MWM a rencontré celle qui, à sa manière, essaie de rapprocher les hommes les uns des autres. Voyager seule à l’âge de 15 ans, comment est-ce possible ? Leila : Le voyage est un héritage qui vient de loin. Mes parents étaient de grands voyageurs et c’est tout naturellement que j’ai suivi cette voie. Mon premier voyage seul, à 15 ans donc, c’était direction l’Angleterre. L’année suivante, j’ai passé un mois en Australie…Tout ça a pu se faire grâce à un environnement familiale ouvert et curieux. J’ai conjugué mes voyages avec ma scolarité: c’est donc l’été que je partais. Tous ces voyages se sont faits parallèlement à mes 6 années d’études (ndlr: cursus en grandes écoles). Quand on aspire à voyager, ça devient une question de priorité. On économise pour se donner les moyens d’aller au bout. De plus, les pays que je visitais étaient des pays où le coût de la vie n’est pas élevé. Je n’hésite pas à faire de long trajet en trains ou à dormir chez l’habitant. Vous avez récemment reçu le trophée de la réussite au féminin. C’était important pour vous cette reconnaissance ? Leila : C’est très important, mais pas indispensable. Cela a été une surprise, un vrai cadeau. Ça fait partie des encouragements qui m'incitent à continuer, me confortent dans l'idée que ce que je fais est bien. Conduire sa vie comme vous l’avez fait jusqu’à présent, c'est-à-dire, aller au bout de son rêve, est-ce encore possible aujourd’hui en ces temps économiques difficiles? Leila : Bien sûr, c’est même encore plus vrai aujourd’hui que ça ne l’était avant. Il est indispensable que chacun de nous puisse s’accomplir et puisse être heureux dans le chemin qu’il a choisi d’emprunter. Le contexte économique actuel est, pourquoi pas, une occasion de se remettre en question. Se poser les bonnes questions afin de faire un point avec soi-même. Qu’est ce qui est bon pour moi ? Pour nous…Tout ça est possible quand le rêve n’est pas un caprice.
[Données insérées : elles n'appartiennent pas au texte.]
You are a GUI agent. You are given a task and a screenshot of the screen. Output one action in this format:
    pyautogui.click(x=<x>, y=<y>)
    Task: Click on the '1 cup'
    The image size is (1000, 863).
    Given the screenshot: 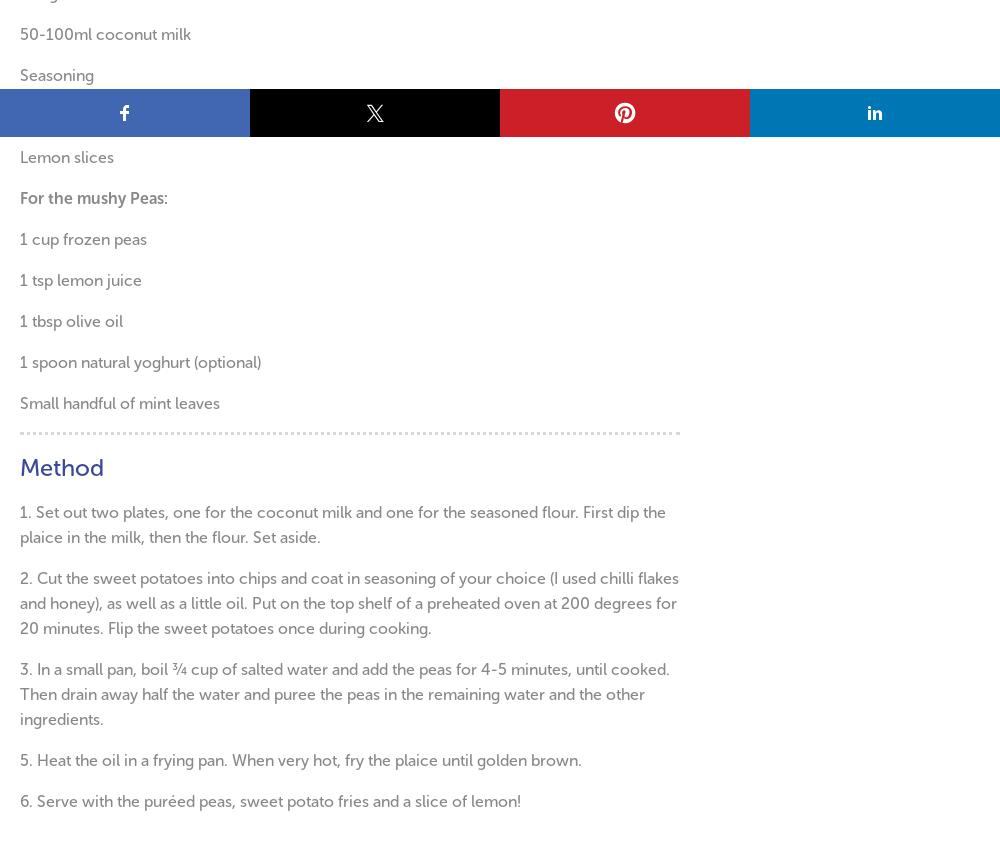 What is the action you would take?
    pyautogui.click(x=41, y=238)
    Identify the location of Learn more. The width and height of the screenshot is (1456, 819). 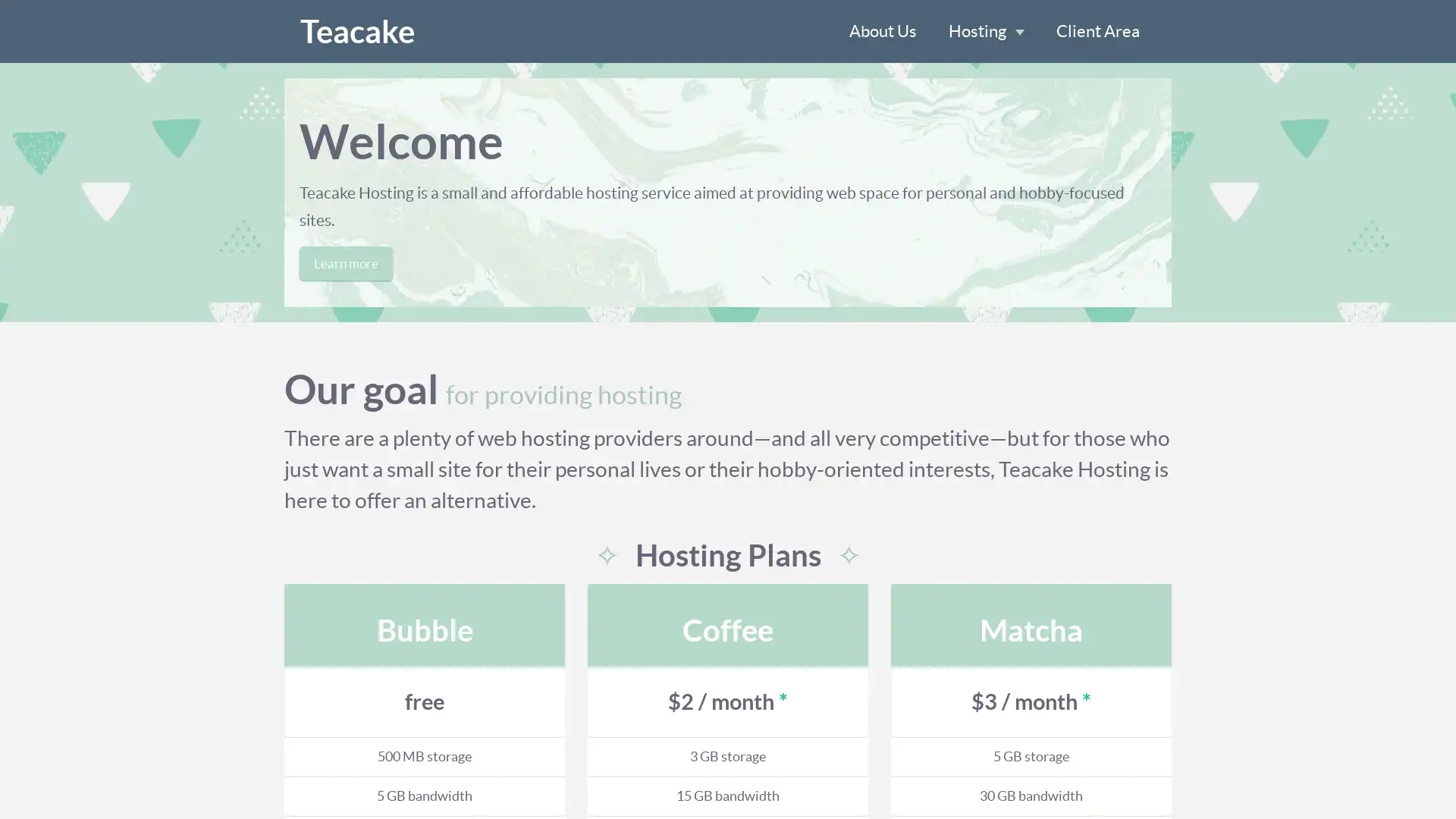
(345, 262).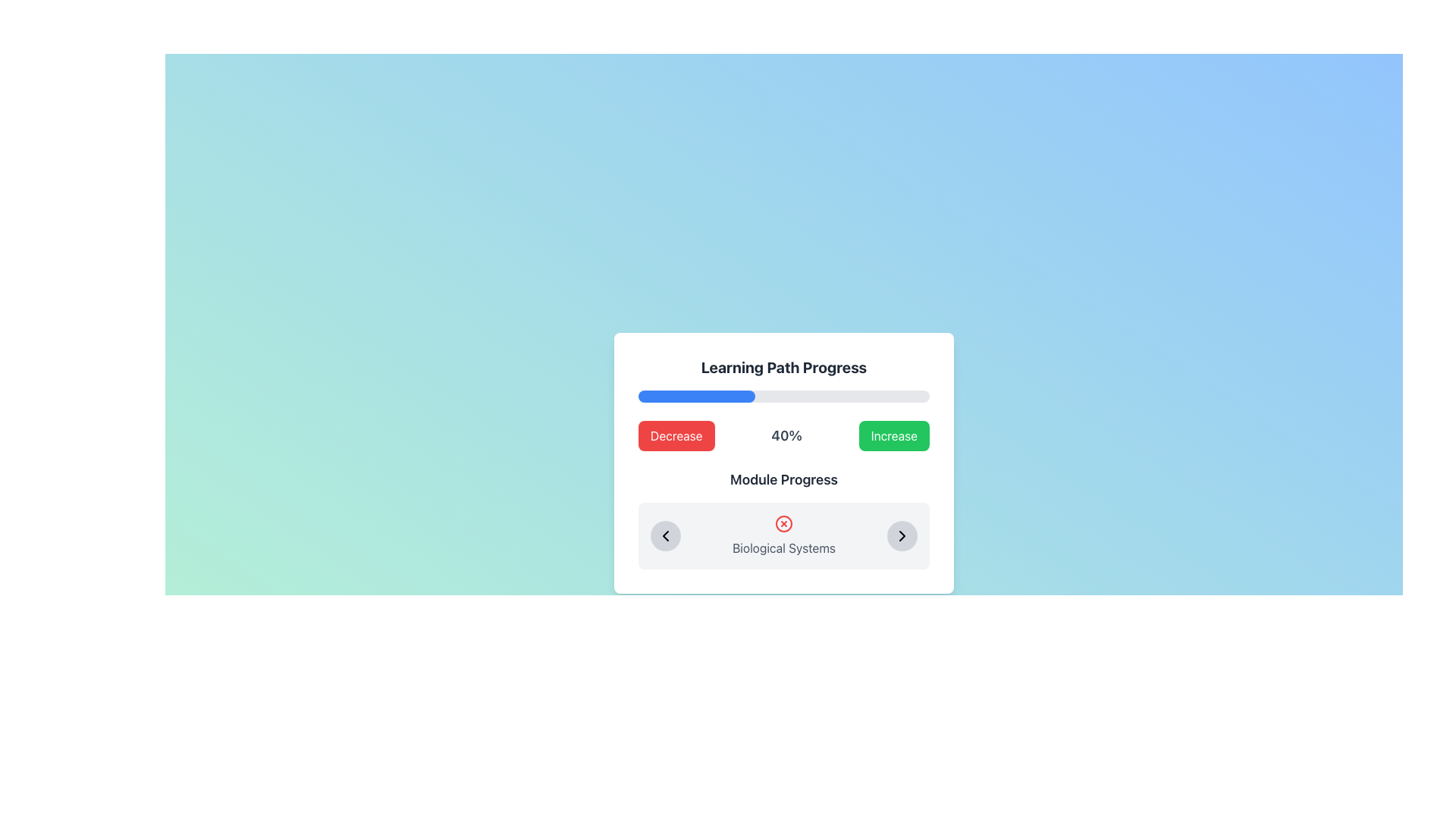 The height and width of the screenshot is (819, 1456). Describe the element at coordinates (902, 535) in the screenshot. I see `the rightward-pointing chevron icon within the circular button located at the far right of the 'Module Progress' section to trigger the hover effect` at that location.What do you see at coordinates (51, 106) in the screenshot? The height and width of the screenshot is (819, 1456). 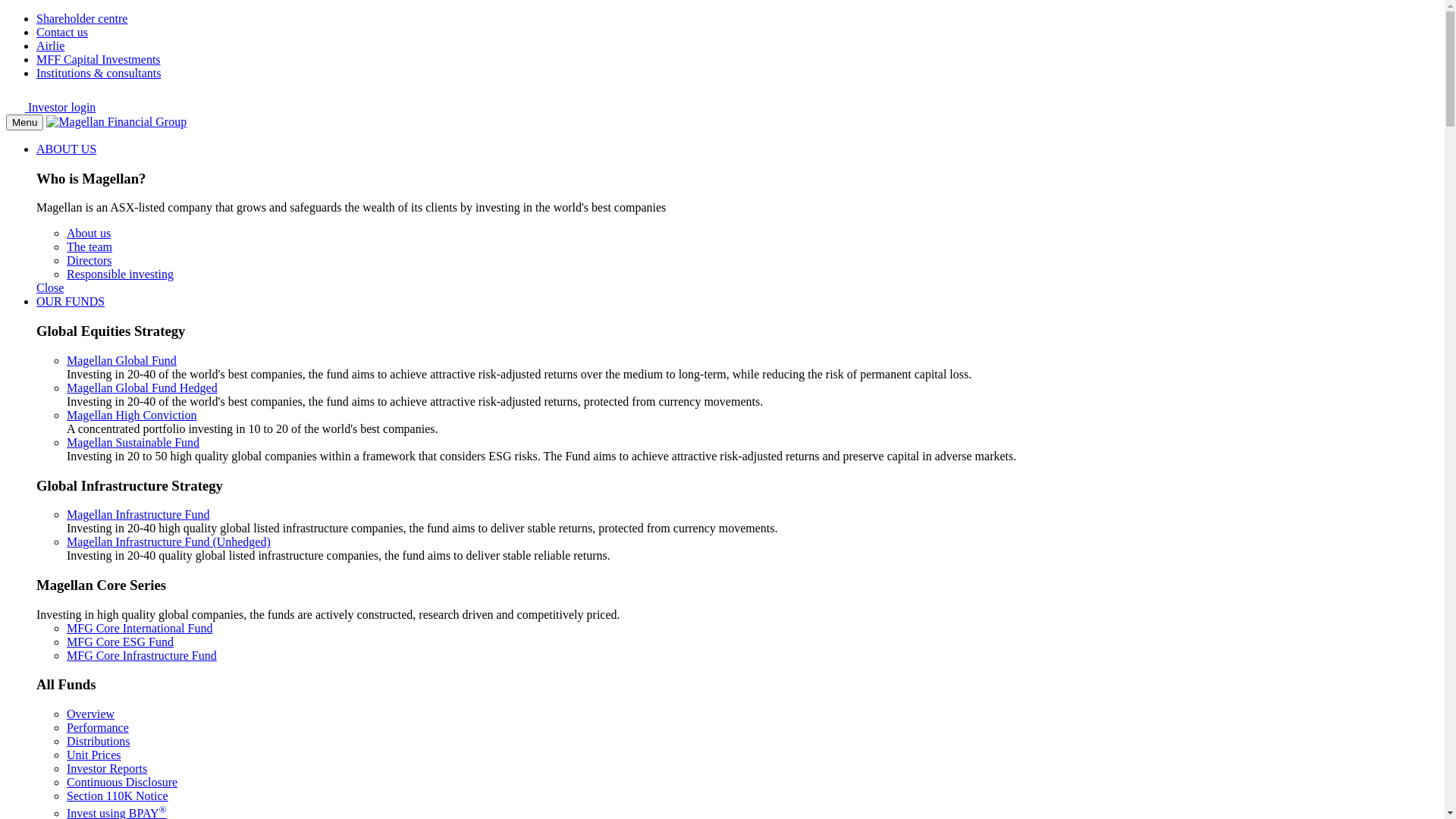 I see `'Investor login'` at bounding box center [51, 106].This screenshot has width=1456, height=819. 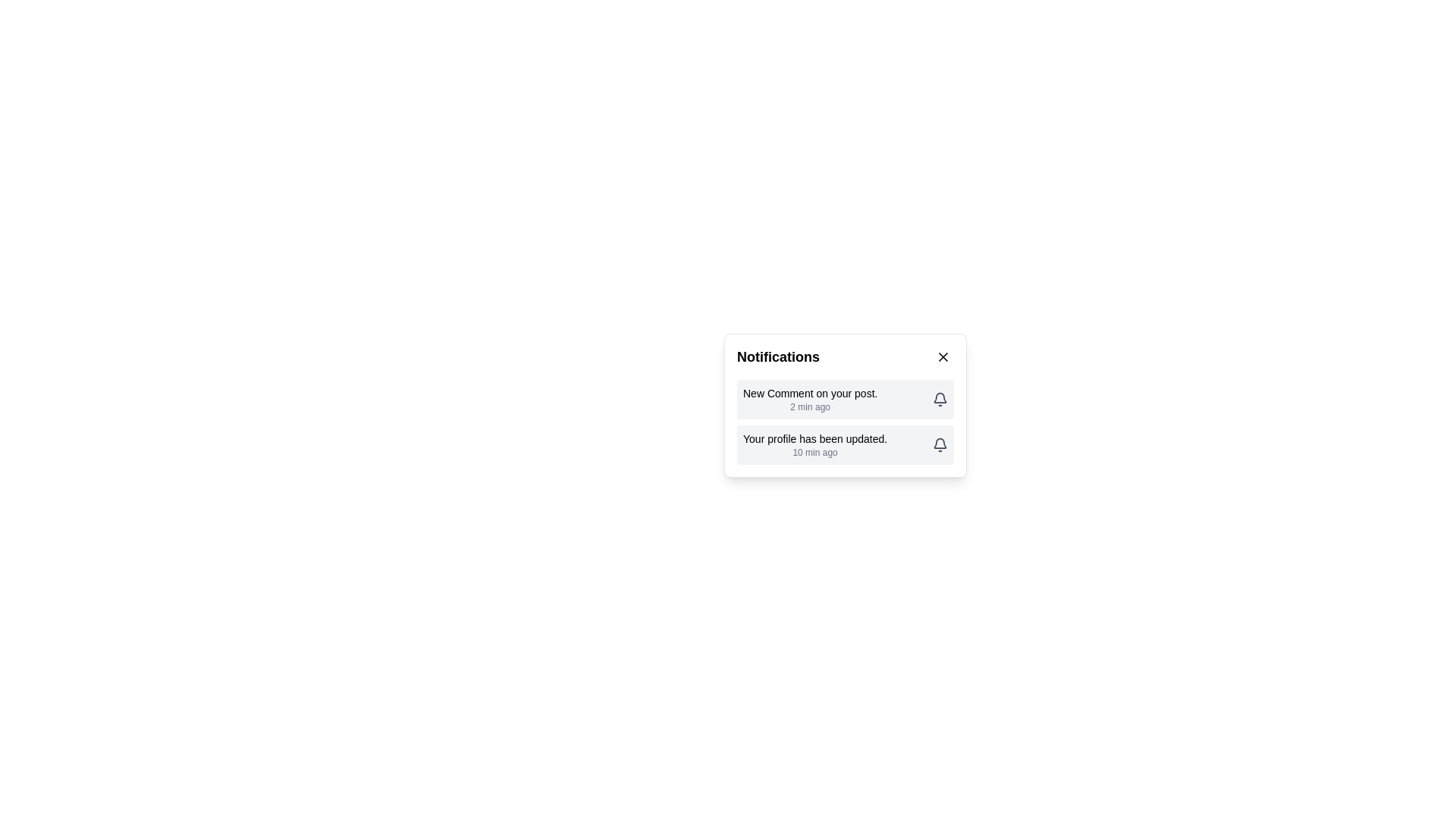 I want to click on the static text element that serves as the main title of a notification about new comment activity, located in the notifications panel, so click(x=809, y=393).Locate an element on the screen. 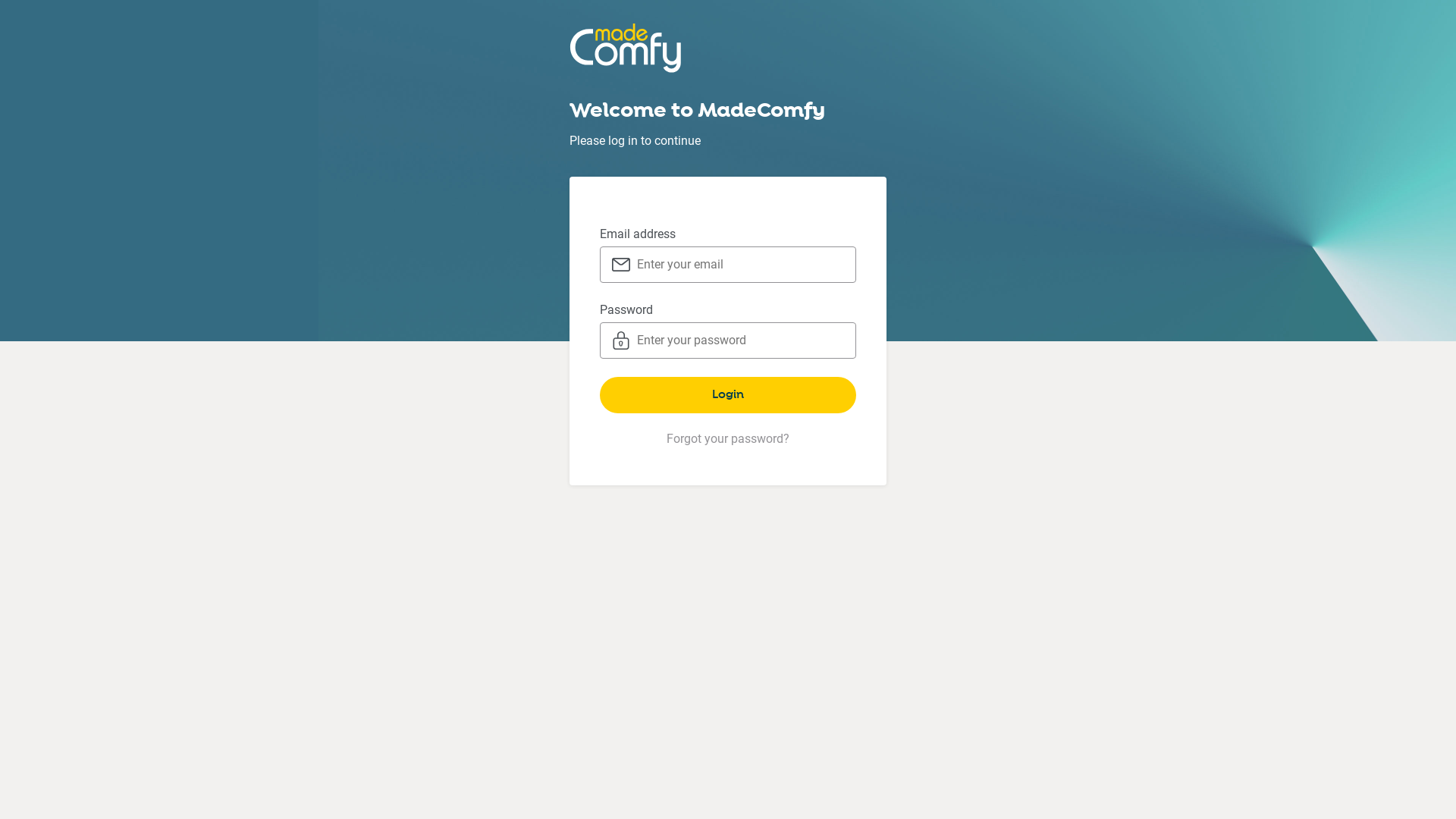 Image resolution: width=1456 pixels, height=819 pixels. 'Login' is located at coordinates (728, 394).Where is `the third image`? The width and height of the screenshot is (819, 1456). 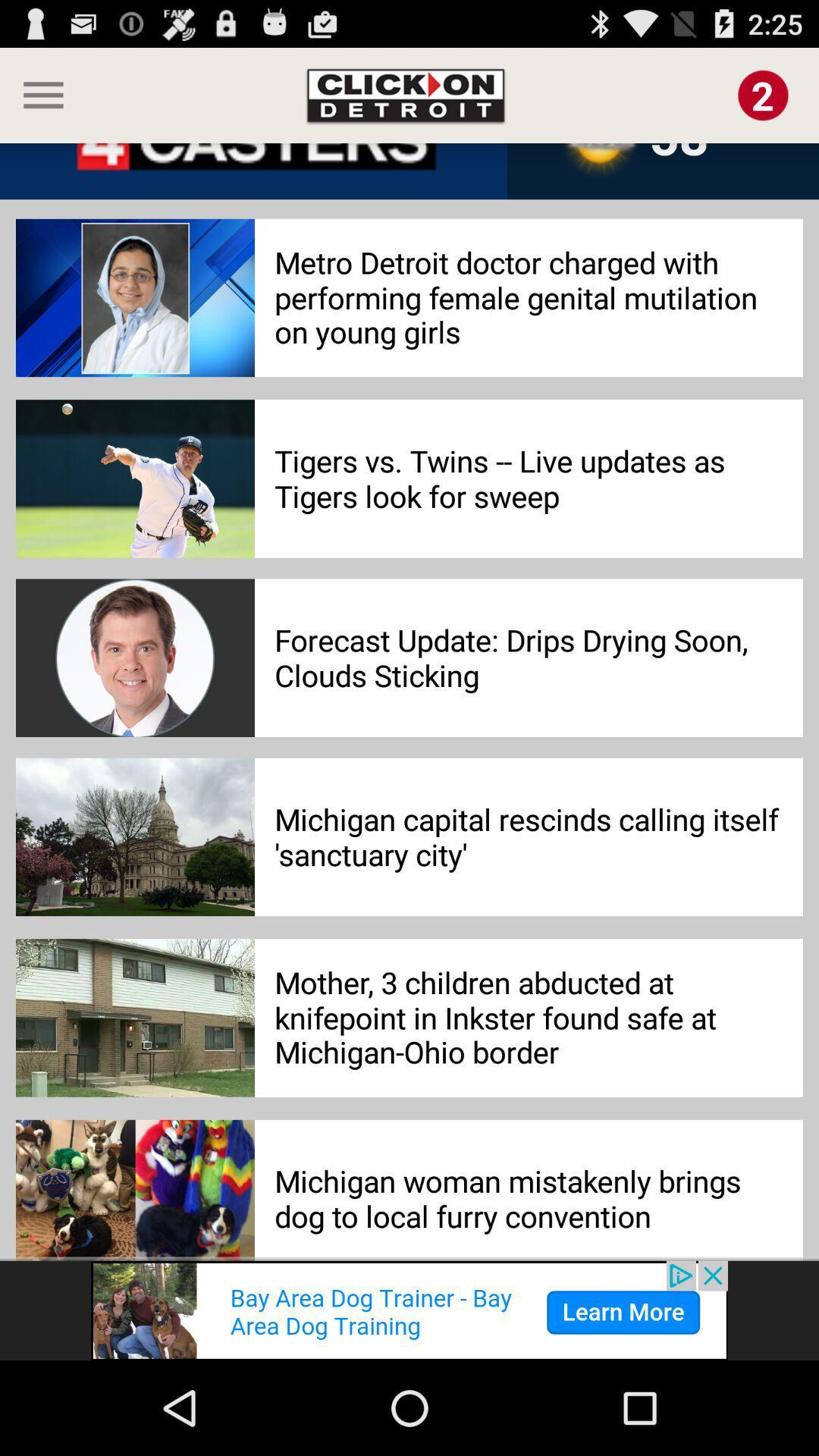 the third image is located at coordinates (134, 658).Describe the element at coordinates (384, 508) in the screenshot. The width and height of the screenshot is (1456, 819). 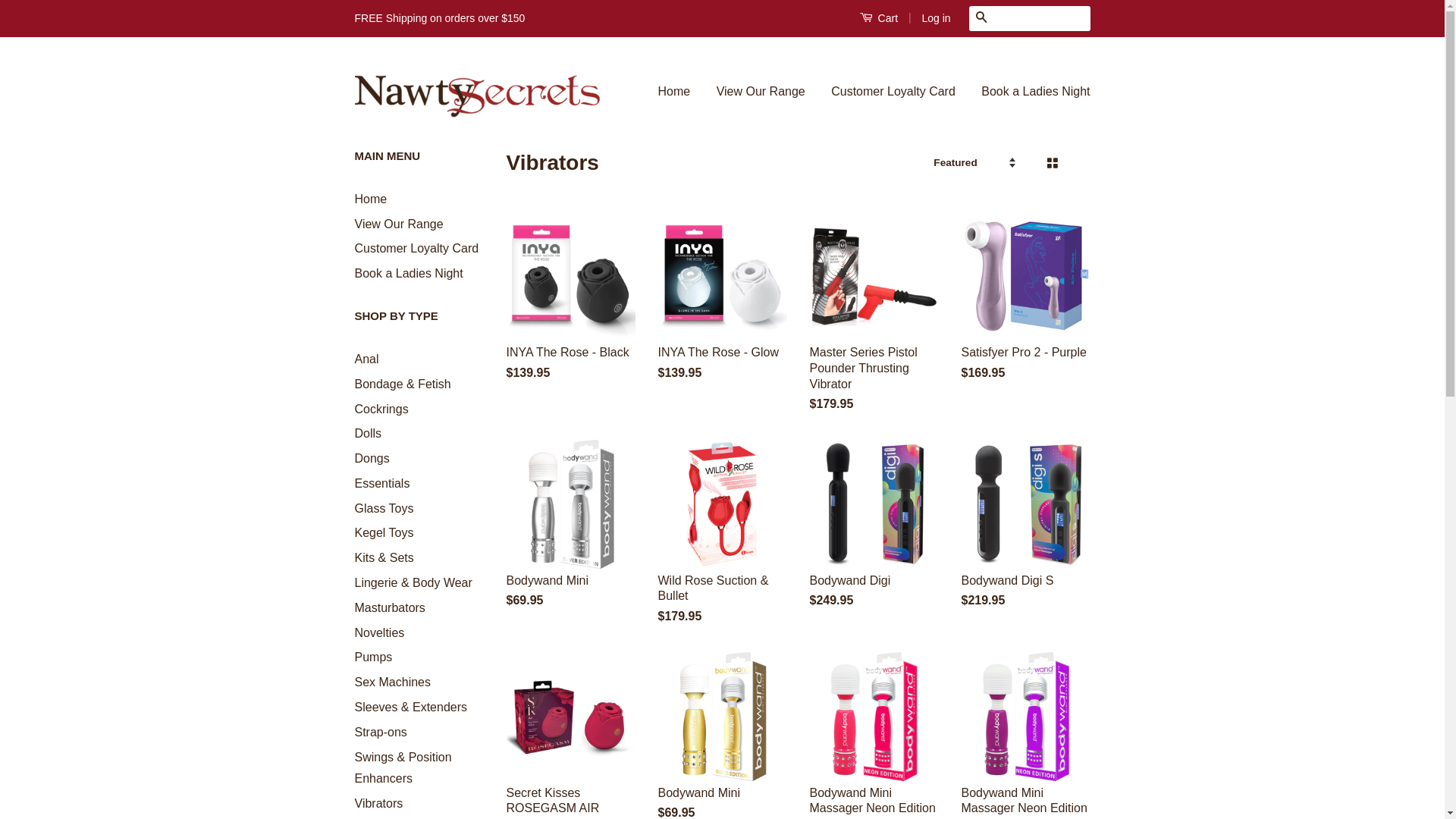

Ce rêve doit être profond et véritable, réel. Souvent on me dit : « Tu devrais parler à mes enfants, j’aimerais tellement qu’ils fassent comme toi… » Mais non, je réponds non. Leurs rêves n’ont peut-être rien à voir avec les miens. Il faut l'identifier en toute honnêteté, et se donner les moyens de l’accomplir. Ce rêve doit être véritable, et personnel. Il ne s’agit pas de s’approprier les rêves des autres. Il faut puiser au fond de soi-même pour donner un sens à sa vie. Votre travail reflète le regard que vous portez sur l’autre. On sent beaucoup d’humanité. Aujourd’hui, on manque cruellement de ce genre de regard. Que faudrait-il, selon vous, pour changer les perceptions des uns et des autres ? Leila : Pour comprendre l’autre, il faut se présenter, c’est un préalable indispensable pour se connaître, s’accepter et par la suite, s’aimer. Souvent, on a peur de l’inconnu. Il faut créer un terrain de rencontre, participer au comité interculturel, interreligieux afin de balayer les idées reçues. Toute seule, dans mes déplacements, c’était aussi l’occasion pour moi de donner une autre image du Maroc, de la culture musulmane. A travers le contexte international, on peut facilement se laisser aller aux préjugés. Mais chacun doit y mettre du sien. Il ne faut pas tout attendre de l’autre. Il faut faire un pas vers l’autre. Ce qu’on attend de l’autre, il faut savoir le donner aussi.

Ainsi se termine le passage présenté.